I decided to switch to xml, which has worked fine. Below the program accesses the Gazette and puts the xml into a data frame:
library(XML) xml_file <- "https://www.thegazette.co.uk/all-notices/notice/data.feed?end-publish-date=1918-11-11&text=potatoes+wart+schedule&start-publish-date=1914-08-03&location-distance-1=1&service=all-notices&categorycode-all=all&numberOfLocationSearches=1" xmlfile <- xmlTreeParse(readLines(xml_file)) topxml <- xmlRoot(xmlfile) topxml <- xmlSApply(topxml,function(x) xmlSApply(x, xmlValue)) xml_df <- data.frame(t(topxml), row.names=NULL) totalPagesReturned<-as.integer(xml_df$total)
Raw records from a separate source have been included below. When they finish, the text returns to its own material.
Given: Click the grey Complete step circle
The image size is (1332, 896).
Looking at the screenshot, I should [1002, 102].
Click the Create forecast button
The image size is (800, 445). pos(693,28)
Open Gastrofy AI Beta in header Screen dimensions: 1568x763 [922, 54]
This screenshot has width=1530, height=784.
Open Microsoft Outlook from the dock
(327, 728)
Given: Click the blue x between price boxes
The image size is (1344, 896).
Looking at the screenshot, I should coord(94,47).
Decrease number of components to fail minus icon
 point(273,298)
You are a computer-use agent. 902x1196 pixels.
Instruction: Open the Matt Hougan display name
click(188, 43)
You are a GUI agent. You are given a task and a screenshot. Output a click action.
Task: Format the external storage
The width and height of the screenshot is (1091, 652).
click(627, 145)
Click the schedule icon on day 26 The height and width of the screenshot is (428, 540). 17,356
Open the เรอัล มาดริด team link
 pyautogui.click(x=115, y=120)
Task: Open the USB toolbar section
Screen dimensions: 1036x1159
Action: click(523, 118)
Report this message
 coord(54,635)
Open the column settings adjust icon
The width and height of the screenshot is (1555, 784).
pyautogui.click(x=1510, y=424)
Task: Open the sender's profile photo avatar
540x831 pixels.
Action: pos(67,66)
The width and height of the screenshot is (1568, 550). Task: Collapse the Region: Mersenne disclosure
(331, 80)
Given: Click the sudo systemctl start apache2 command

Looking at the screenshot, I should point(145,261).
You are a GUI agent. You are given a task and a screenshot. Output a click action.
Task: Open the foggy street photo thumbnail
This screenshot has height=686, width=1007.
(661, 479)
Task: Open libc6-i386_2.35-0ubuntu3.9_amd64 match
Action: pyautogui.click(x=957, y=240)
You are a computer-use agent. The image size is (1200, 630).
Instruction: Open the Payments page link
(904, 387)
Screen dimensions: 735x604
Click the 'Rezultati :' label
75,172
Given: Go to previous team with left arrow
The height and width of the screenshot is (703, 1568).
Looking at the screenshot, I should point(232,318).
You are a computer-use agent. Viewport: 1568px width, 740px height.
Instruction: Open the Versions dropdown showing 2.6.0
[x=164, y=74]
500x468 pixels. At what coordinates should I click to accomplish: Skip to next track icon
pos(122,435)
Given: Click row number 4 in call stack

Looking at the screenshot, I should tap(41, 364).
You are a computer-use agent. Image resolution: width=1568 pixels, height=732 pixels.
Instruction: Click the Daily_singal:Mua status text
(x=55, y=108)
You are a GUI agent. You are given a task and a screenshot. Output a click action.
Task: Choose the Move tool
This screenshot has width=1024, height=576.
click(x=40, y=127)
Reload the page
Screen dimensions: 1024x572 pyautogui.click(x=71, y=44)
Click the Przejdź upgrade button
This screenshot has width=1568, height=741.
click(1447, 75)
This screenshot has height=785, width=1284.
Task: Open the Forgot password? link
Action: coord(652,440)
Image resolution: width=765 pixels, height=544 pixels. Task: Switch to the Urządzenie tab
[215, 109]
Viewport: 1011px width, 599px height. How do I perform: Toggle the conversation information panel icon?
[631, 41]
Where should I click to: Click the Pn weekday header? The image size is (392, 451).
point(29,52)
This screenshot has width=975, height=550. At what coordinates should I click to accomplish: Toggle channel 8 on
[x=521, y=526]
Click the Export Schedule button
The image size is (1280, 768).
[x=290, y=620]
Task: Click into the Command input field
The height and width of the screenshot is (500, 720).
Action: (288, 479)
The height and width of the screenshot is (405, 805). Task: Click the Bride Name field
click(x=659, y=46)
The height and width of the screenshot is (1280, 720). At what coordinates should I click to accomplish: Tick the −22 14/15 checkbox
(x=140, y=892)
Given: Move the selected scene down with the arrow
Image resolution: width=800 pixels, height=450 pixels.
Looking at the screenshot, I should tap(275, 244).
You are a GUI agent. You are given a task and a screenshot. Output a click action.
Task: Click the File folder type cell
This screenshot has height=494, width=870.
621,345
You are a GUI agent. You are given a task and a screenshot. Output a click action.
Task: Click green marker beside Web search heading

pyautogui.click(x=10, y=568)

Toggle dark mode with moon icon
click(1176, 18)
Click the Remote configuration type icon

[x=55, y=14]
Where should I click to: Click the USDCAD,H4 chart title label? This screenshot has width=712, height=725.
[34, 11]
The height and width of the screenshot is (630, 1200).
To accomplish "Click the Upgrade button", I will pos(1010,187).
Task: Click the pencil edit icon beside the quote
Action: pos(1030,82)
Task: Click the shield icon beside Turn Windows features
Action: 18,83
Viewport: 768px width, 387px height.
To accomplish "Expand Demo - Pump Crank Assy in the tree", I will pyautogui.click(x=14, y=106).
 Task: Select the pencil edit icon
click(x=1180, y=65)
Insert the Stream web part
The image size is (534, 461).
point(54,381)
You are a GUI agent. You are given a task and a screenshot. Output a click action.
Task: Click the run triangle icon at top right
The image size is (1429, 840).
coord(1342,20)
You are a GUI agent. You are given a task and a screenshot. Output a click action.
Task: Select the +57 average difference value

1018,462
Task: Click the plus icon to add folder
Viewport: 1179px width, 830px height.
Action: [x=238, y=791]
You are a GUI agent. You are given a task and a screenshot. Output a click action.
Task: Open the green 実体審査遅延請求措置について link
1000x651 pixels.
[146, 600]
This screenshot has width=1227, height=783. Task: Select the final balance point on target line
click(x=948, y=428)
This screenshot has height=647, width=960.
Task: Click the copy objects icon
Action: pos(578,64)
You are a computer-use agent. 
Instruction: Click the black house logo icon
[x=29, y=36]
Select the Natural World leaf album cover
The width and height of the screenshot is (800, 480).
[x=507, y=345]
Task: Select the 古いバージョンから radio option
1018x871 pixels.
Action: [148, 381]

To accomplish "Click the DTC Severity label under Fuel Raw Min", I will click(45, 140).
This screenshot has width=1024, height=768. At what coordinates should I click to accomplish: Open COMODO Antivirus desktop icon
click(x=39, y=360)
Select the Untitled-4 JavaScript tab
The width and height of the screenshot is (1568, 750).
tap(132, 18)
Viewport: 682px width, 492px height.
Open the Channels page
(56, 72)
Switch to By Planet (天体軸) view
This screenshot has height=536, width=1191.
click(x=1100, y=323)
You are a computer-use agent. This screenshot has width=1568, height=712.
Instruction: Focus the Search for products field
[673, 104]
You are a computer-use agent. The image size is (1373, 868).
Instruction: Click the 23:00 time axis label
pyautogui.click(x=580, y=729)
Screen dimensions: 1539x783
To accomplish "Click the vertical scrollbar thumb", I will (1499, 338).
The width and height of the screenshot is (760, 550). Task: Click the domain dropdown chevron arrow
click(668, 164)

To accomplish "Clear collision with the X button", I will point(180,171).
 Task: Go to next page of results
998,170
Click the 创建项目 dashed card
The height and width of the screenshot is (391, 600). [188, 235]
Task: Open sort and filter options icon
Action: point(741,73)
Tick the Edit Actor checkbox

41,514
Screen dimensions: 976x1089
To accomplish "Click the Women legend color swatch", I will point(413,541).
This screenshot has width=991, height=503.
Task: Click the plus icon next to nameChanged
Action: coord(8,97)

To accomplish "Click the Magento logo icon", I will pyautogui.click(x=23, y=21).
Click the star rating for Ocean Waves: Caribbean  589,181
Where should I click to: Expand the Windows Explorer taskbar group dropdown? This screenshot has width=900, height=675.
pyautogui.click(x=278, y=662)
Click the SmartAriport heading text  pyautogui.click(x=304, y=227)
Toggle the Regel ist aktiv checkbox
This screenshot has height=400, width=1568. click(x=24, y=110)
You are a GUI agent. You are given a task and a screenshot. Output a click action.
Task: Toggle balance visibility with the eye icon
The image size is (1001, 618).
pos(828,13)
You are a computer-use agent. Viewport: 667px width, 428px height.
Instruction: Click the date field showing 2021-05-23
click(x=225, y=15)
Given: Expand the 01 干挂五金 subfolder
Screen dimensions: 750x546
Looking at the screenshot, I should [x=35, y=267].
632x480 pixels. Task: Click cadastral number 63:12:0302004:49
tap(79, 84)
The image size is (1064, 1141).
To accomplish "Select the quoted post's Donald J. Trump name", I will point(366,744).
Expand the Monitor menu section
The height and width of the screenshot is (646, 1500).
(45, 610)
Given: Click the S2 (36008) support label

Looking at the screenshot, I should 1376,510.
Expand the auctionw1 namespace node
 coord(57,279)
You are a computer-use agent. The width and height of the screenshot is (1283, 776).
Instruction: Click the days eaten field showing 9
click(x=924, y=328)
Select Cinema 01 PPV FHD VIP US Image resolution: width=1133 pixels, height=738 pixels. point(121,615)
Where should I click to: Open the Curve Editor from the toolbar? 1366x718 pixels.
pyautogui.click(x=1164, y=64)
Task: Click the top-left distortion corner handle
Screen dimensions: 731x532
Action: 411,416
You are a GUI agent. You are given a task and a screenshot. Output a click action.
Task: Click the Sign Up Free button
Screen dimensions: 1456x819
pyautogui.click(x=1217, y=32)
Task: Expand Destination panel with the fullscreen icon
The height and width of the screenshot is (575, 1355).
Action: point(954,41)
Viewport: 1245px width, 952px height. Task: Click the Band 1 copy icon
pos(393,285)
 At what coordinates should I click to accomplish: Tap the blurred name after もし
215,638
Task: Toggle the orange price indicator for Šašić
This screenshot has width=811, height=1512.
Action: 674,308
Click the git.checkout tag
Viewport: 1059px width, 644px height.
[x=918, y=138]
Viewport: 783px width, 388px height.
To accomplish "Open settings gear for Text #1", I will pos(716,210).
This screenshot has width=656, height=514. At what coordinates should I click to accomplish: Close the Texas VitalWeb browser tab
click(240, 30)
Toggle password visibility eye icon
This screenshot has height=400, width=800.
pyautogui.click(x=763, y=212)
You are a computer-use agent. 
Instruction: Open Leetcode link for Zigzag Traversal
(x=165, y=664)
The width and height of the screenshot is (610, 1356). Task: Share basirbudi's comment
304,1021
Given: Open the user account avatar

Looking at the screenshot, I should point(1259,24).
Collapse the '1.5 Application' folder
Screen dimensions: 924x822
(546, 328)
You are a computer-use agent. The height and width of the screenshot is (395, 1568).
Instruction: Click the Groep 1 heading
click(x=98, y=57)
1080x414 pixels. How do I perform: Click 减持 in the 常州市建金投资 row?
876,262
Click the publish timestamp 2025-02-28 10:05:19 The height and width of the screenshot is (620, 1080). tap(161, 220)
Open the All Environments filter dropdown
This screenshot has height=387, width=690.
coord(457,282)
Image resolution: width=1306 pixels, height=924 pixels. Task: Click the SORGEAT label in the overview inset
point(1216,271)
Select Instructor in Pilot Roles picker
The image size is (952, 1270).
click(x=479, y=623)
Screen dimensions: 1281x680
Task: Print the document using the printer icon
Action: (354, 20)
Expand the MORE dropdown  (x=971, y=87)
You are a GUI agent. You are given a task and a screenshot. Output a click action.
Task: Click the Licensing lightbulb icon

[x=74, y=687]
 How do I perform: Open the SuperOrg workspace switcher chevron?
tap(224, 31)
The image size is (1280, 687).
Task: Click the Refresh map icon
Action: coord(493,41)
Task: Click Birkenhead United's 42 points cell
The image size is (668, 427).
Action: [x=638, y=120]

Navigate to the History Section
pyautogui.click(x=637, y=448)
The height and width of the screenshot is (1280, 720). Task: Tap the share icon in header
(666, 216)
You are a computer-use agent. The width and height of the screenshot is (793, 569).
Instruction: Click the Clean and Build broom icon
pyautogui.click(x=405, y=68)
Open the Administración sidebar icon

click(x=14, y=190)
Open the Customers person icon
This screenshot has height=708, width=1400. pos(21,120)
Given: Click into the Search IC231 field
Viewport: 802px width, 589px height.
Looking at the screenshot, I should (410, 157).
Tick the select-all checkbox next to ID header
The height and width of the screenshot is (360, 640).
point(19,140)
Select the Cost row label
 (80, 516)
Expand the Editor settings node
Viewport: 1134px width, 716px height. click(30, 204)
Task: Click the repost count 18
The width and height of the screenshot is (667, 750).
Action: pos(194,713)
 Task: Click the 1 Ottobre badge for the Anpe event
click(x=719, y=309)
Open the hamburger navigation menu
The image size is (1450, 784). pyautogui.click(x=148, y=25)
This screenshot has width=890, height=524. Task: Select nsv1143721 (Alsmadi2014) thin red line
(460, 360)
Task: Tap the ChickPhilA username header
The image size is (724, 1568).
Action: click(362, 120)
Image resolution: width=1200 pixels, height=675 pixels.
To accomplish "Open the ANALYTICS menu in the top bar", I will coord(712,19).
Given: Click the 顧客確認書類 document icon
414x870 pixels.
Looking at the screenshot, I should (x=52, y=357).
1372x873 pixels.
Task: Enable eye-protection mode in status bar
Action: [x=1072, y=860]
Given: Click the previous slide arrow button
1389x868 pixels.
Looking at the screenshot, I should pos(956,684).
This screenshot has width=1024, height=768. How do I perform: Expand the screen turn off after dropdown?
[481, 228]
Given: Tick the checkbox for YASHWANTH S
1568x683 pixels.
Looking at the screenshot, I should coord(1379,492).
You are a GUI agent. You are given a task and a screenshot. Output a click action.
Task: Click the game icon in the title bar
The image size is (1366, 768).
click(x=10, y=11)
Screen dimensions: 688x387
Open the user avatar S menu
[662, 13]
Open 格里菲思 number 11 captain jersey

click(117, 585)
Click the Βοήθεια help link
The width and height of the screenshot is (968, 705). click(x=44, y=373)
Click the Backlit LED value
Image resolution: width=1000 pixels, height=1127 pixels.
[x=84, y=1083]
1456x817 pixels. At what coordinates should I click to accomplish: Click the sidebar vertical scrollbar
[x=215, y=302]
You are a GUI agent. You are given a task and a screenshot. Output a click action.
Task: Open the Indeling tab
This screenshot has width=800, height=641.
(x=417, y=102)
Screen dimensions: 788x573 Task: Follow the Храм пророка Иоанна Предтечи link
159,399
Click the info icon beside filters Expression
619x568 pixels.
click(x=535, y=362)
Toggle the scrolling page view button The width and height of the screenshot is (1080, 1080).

As you can see, the URL provides the information to pull the material we want:
Without going on at too much length, the program works through a list of search results ten entries at a time. In this case 194 of them. For each entry, the program then downloads the pdf of the Gazette page the search results appear on. The pdf is converted into text and then parsed. Most of the time, the location of each allotment garden follows the word “SCHEDULE” and using this, we can get a list of all the allotments mentioned and when the notices were published. Here is the list in .csv and on Google docs.
I intend to use natural language processing to extract the location of the allotment as well as the name of the organization that ran it. I think I can use the program for some other extraction as well as composing citations.